▶

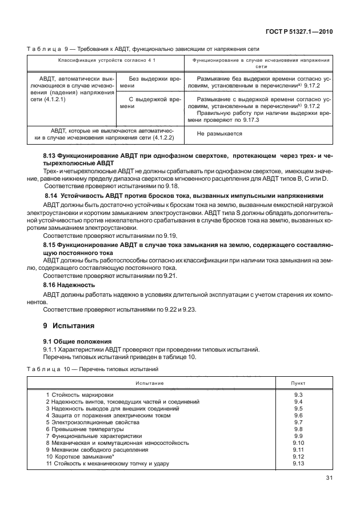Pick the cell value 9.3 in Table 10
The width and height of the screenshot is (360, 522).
click(297, 395)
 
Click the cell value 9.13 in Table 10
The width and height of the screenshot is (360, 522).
click(297, 463)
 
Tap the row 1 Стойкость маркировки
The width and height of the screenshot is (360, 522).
click(79, 395)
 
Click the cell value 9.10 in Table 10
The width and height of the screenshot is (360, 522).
click(297, 443)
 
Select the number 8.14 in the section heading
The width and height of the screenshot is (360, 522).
click(53, 194)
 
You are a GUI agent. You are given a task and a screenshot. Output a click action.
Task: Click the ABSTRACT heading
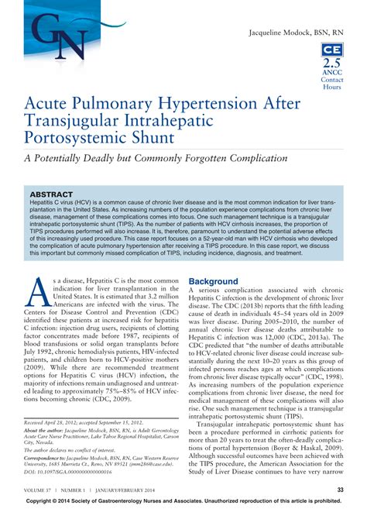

◀

Task directions: Retype all of the material above word for word, leaving out the pictures.

Finished exercise:
Pick the cell value 9.3 in Table 10
The width and height of the screenshot is (360, 522).
click(297, 395)
 
Click the cell value 9.13 in Table 10
The width and height of the screenshot is (360, 522).
click(297, 463)
 
Tap the row 1 Стойкость маркировки
The width and height of the screenshot is (360, 522).
click(79, 395)
 
Click the cell value 9.10 in Table 10
The width and height of the screenshot is (360, 522).
click(297, 443)
 
Select the number 8.14 in the section heading
The width and height of the screenshot is (360, 522).
click(53, 194)
 
You are a GUI agent. You are given a task and a screenshot. Output a click action.
Task: Click the ABSTRACT heading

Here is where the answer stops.